Holbein chooses to personify Death as a character who has just enough flesh and bones to animate its presence. No black cloak, no scythe. This Death has body language (lending graphically to the quality of the dance). In this case, in gathering up the "Rych man's" money, Death is mirroring back to him the act and quality of greed that led to such accumulation. It is a kind of truth-telling and mockery, a demonstration of the man's own shadow. There are strong boxes, money bags, and coins everywhere they might rest in the room. The room is cell-like, probably meant to be a protective vault; but now, it looks more like a prison of the rich man's own making. Death has breached the thick-walled iron-grated chamber, the rich man's inner sanctum. The man protests of course; he is inseparable from his money. It is his life, his identity. Having put his stock in the security of money, Holbein makes it clear that the rich man's stock is now his vulnerability. In the realm of death and the spirit, money and life have no security value. It is no small linguistic turn that misery is the external expression of the inner condition of the miser. It is the rich man's connection to the money, his relationship to it, the shadows he carries around it, the "immaterial" aspects that find expression in Death's appearance and the death process. This is the story Holbein tells. The candle on the table is burned down. The hour glass has run out. Death collects the money, not because it has a use for it, but because it has a lesson to teach. The moment of destiny is non-negotiable. The consequence of greed and unabated accumulation of wealth is a legacy of false security.

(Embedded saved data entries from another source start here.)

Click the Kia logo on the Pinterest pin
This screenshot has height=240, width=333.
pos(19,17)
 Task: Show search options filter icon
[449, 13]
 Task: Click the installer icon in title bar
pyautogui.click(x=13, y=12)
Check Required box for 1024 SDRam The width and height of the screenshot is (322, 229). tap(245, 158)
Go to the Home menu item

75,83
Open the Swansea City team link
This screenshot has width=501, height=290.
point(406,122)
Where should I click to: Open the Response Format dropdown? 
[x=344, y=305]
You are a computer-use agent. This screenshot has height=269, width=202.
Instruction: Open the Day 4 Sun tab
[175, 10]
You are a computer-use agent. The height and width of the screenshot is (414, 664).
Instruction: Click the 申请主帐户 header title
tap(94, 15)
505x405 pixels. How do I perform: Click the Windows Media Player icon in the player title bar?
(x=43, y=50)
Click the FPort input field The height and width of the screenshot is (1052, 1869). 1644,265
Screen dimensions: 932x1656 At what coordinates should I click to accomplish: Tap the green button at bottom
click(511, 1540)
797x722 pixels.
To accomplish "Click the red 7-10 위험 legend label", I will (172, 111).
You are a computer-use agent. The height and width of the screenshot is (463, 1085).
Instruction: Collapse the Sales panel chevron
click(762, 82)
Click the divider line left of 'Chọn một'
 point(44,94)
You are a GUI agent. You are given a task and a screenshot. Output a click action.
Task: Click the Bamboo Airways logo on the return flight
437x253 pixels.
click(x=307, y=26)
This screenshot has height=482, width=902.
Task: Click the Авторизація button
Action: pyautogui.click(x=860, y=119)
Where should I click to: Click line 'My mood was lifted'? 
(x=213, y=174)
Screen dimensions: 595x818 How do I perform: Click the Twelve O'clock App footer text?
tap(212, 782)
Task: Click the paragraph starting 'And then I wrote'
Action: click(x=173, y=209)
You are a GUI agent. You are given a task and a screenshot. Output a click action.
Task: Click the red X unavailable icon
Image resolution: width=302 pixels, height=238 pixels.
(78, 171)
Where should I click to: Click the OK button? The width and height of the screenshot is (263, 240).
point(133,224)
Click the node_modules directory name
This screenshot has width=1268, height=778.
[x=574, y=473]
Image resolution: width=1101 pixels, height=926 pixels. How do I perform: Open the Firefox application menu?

Interestingly, the value of art is that it transcends time, that it rises into and falls out of relevance in some rhythm sympathetic with the need to experience a truth that returns balance to the human sense of well-being. What was designed by Hans Holbein the Younger and printed to educate an audience in the 16th Century seems relevant still, though we seem to have less of a taste for moralizing. Imagine this woodcut as propaganda for the so called "death tax!"